Court Opinion

ID: 9641973
Source: CourtListenerOpinion
Date Created: 2023-08-22 17:44:43.338646+00
Date Added: 2024-06-11T18:10:41.350881
License: Public Domain

SAWTELLE, District Judge
(concurring).
There is no question in this case of the power of the city of Los Angeles to enact zoning laws, for the highest courts of the states and of the federal government have upheld the right of a municipality to place reasonable restrictions upon property development within its own limits. The demands of modern urban life, the growth of civic spirit, the ever-increasing necessity of social control for the general welfare — all of these factors have brought about an increased attention to city planning. Nowhere, perhaps, is such a plan more necessary than in a city like Los Angeles, whose area is larger than that of many counties, and whose basic development has' been that of a residential community. So' long as the duly constituted authorities of this or of any other city proceed to enact zoning laws in a manner that is not arbitrary and does not deprive citizens of their constitutional rights, then the court will not interfere. Even in cases where the validity of the legislative classification for zoning purposes is fairly debatable, the legislative judgment must be allowed. Radice v. New York, 264 U. S. 292, 44 S. Ct. 325, 68 L. Ed. 690.
There is nothing in the record to show or even indicate that the legislative body acted arbitrarily or without warrant of law, and, this being so, the courts have not the right to review or annul their action. The trial judge ruled out testimony concerning the manner in *535which, the passage of the original excepting ordinance was effected and which by implication allows the property of the appellants to be considered as industrial rather than as residential, and there is nothing in the record as it stands to indicate that the revoking of that permission was more arbitrary than the granting of it. It is admitted by the appel-lees that the Standard Oil Company, acting under rights allowed it by the permissive ordinance, had expended .certain sums of money in preparation for drilling an oil well upon the property in question, but the prohibitive ordinance was no more an arbitrary taking of the money so expended than was the permissive ordinance an arbitrary destruction of property rights that had been created by the investment of large sums of money in the Monte Mar Vista Tract, Glenville Square, Cheviot Hills, Walter G. McCarthy-Beverly Business Center, and the Pacific Military Aeademy, all real estate developments near enough to the land of the appellants as to be affected by the character of development permitted there.

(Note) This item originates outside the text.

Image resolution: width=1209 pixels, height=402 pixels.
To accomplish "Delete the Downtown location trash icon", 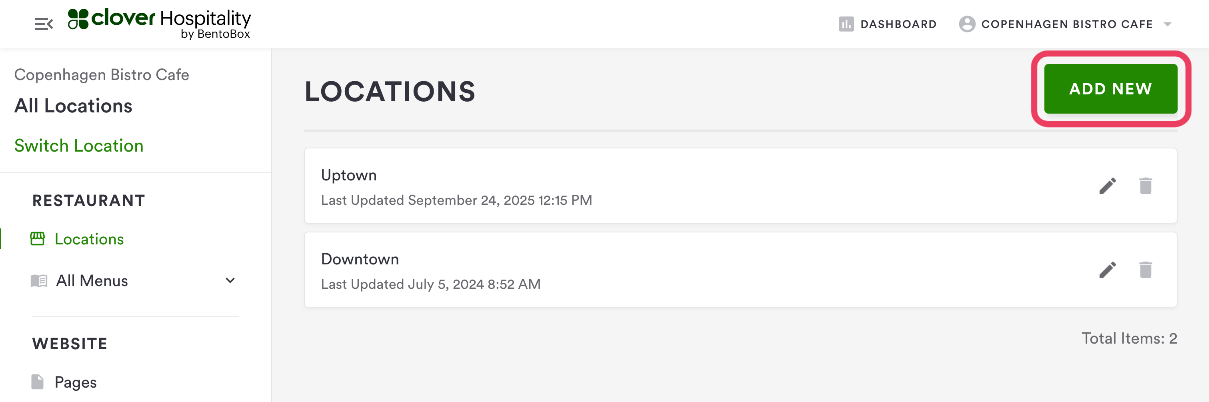I will [1146, 270].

In formulating its zoning laws, the city of Los Angeles did not attempt to prohibit pumping oil from wells already drilled. But to prohibit oil development in an area not heretofore used for that purpose involves a different question, one in which we cannot deny that the city of Los Angeles acted within its powers. The courts have held that a city may prevent an owner’s selling his property for business purposes when the value as business property is 100 or 200 per cent, greater than the value as residential property, Zahn v. Board of Public Works, 195 Cal. 497, 234 P. 388; Id., 274 U. S. 325, 47 S. Ct. 594, 71 L. Ed. 1074; the question is similar in this case. There is not a complete destruction of property rights, for the trial court found that the value of this property for residential purposes was at least $10,000 per acre, whereas its value for industrial development, that is, drilling for oil,-was purely speculative.
The Standard Oil Company and the Mar-blehead Land Company are in no position to assert that they have been misled or deprived of 'a constitutional right. They knew the facts as to the development of the surrounding property and that several high-class residential districts had been built up whose value would be greatly impaired by oil development in their vicinity. The appellants must have realized that the granting of special privileges to themselves would have a harmful effeet on the property of those around them; they must have realized also that the dominant trend of the city’s development was residential and that to interfere with or cheek that growth would be harmful to the city as a whole, and that industrialization of any area in the general line of residential growth would be contrary to the whole plan of the zoning commission. In the absence of any evidence to the contrary, the ordinance whereby the city of Los Angeles denied to the appellants the right to drill for oil on their land seems to be a logical part of the general scheme of growth, and not an arbitrary act working undue hardship on persons or corporations.